BAUDOIN, GERVAIS, surgeon; b. and baptized 3 Aug. 1686 at Quebec, son of Gervais Baudouin*, surgeon-major of Quebec, and Anne Auber; brother of Michel Baudouin; d. 30 June 1752 and buried 2 July at Quebec.
Gervais Baudoin studied at the seminary of Quebec; then, following in his father’s footsteps, he practised as a surgeon. In 1712 he vainly sought the position of surgeon-major of Quebec; his father had held this position from 1695 till his death in 1700. In 1716 Gervais was residing on Rue Sous-le-Fort, where he had been living since September 1714; indeed, a clause in his marriage contract, signed 2 Sept. 1714 before the notary Pierre Rivet* Cavelier and agreed to by his mother, called upon the latter to lodge and maintain the newly married couple until the following spring. In 1722 he was a churchwarden of the parish of Notre-Dame de Québec.

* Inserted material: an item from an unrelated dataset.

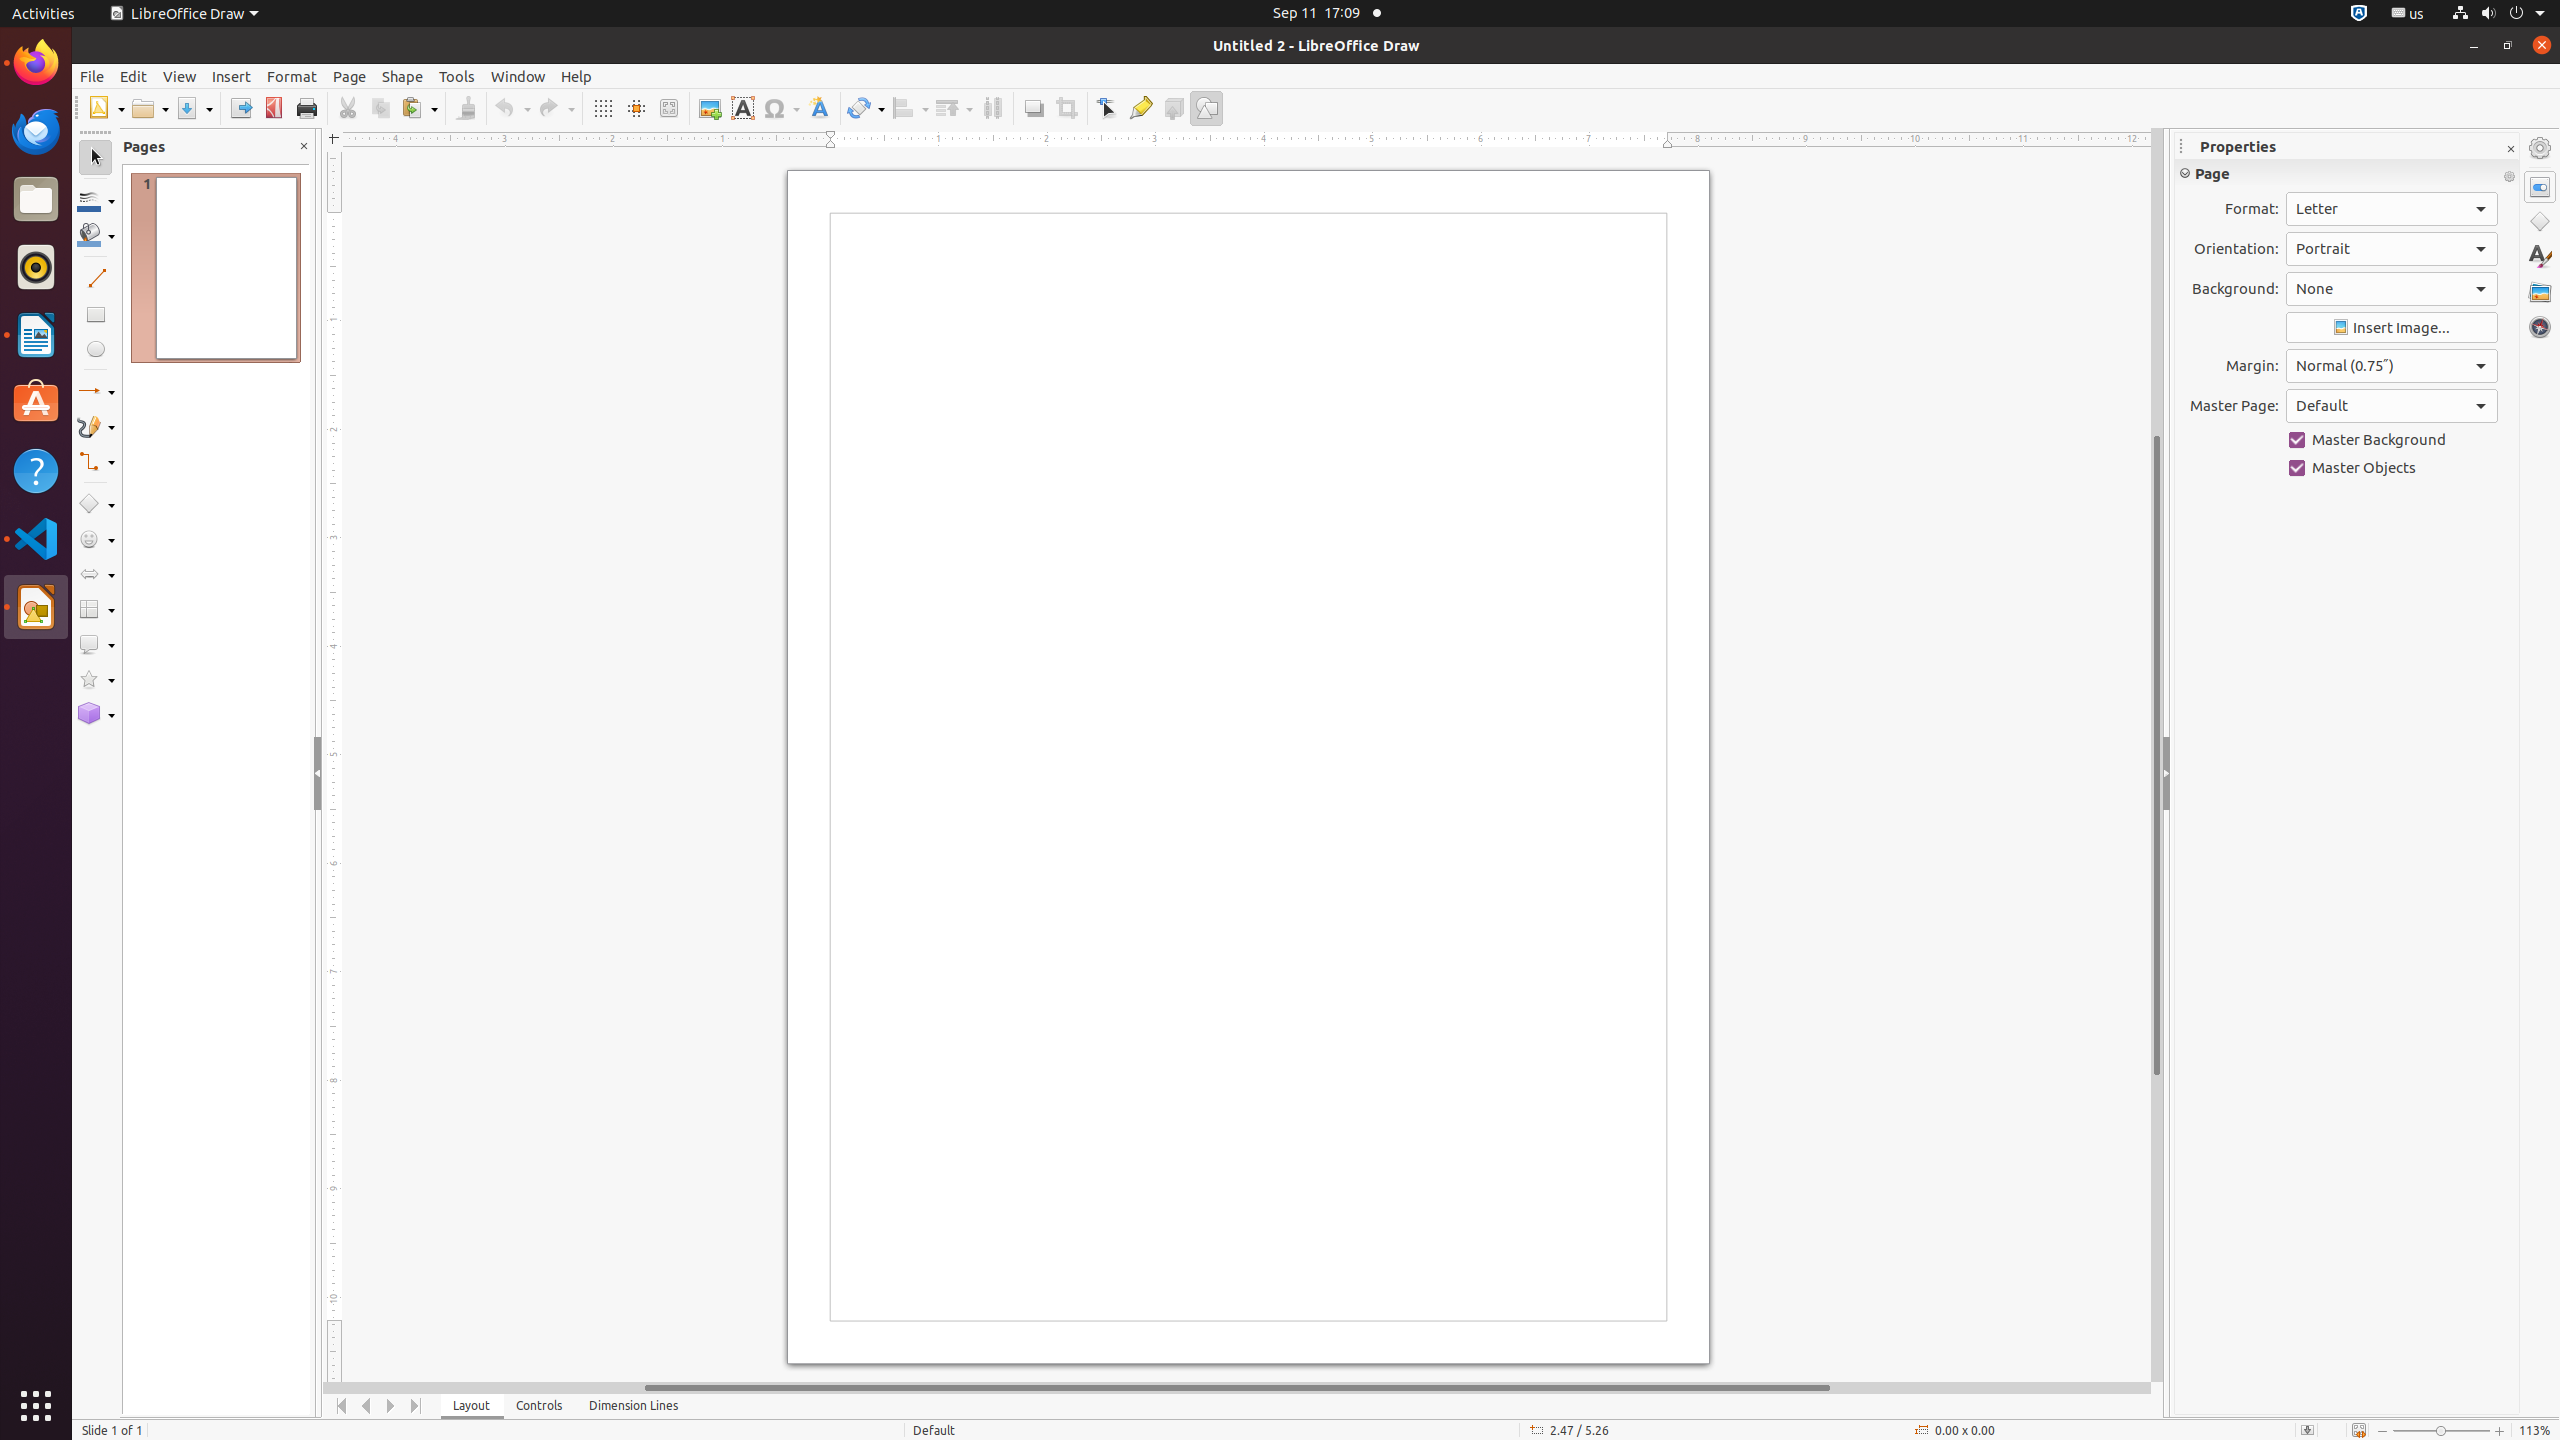  I want to click on View, so click(180, 76).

Baudoin occupied no other public office and devoted himself entirely, it seems, to his profession as a surgeon. He took a few cases to court, two of which were appealed to the Conseil Supérieur. His first lawsuit, from 1730 to 1732, was against his brother Louis and his sister Marie-Anne, widow of Jean-Baptiste Hertel* de Rouville, and concerned a house that had been a legacy from their father. From 1741 to 1744 he again went to court about the inheritance, this time with his sister Marie-Anne, against the claims of Henri Dusautoy who had married Marie-Anne Roussel, Louis Baudouin’s widow. From 1744 till his death Gervais Baudoin lived on Rue de la Montagne, where his surgeon’s consulting-room was located.
On 5 Sept. 1714 he had married Marie-Thérèse Guyon Fresnay, who bore him six daughters and five sons; one of his sons, Charles-Louis, became a priest, and three of his daughters entered religious orders. His second wife was Marthe Marcoux, by whom he had one daughter; when the marriage contract was drawn up before the notary Jacques-Nicolas Pinguet de Vaucour, 20 Nov. 1738, the wife declared she did not know how to sign her name.

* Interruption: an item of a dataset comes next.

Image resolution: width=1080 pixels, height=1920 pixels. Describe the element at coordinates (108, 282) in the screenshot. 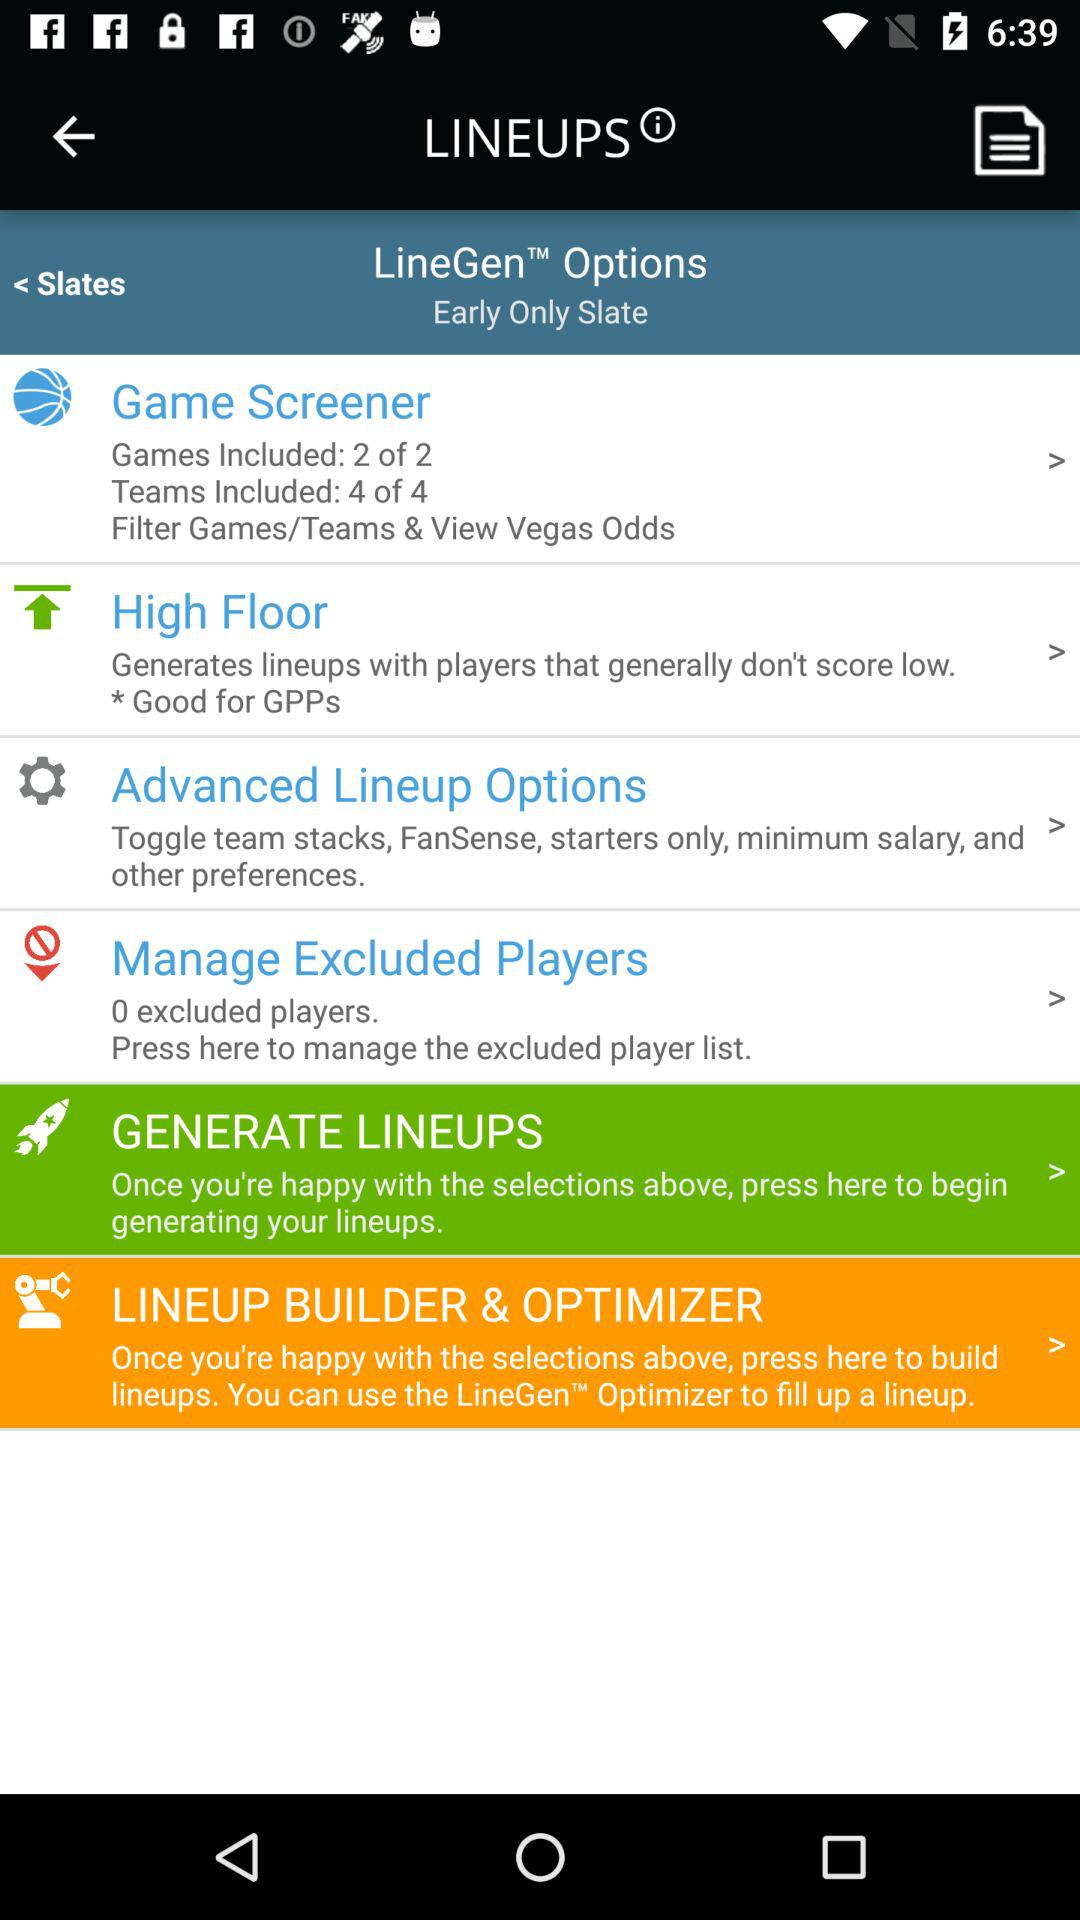

I see `select < slates icon` at that location.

Gervais Baudoin died 30 June 1752; on 5 July, three days after his burial, the notary Claude Barolet began the inventory of their joint estate at the widow’s request. Their possessions in furniture, dishes, linen, and other belongings, with the exception of “the bed and bedding belonging to the aforementioned deceased and his widow, which she has claimed by virtue of the clause inserted in her marriage contract,” were appraised at about 1,100 livres. In addition there were two houses, on Rue Saint-Pierre and Rue de la Montagne, the dispensary and its books valued at 245 livres by the apothecary Jean-Jard Boispineau, as well as “surgical instruments and equipment” valued at 259 livres by the surgeon André Arnoux. The estate Gervais Baudoin left behind him was divided up on 25 Aug. 1752; it was a meagre fortune indeed that his profession as a surgeon, which he seems to have practised all his life, had enabled him to build up.
ANQ, Greffe de R.-C. Barolet, 2 janv. 1748, 5 juill., 25 août 1752; Greffe de J.-N. Pinguet de Vaucour, 20 nov. 1738; Greffe de Pierre Rivet Cavelier, 2 sept. 1714. “Correspondance de Vaudreuil,” APQ Rapport, 1947-48, 137. Albertus Martin, “La famille Beaudoin,” BHR, XL (1934), 693–700. Recensement de Québec, 1716 (Beaudet), 54, 58. “Recensement de Québec, 1744” (APQ Rapport), 192. P.-V. Charland, “Notre-Dame de Québec: le nécrologe de la crypte,” BRH, XX (1914), 214. Godbout, “Nos ancêtres,” APQ Rapport, 1953–54, 507. P.-G. Roy, Inv. contrats de mariage, I; Inv. jug. et délib., 1717–1760, I, II, IV; Inv. ord. int., II, 164; Inv. testaments, I, 34. Taillemite, Inventaire analytique, série B, I, 215. Ahern, Notes pour l’histoire de la médecine, 42–43. Amédée Gosselin, L’instruction au Canada, 413, 433.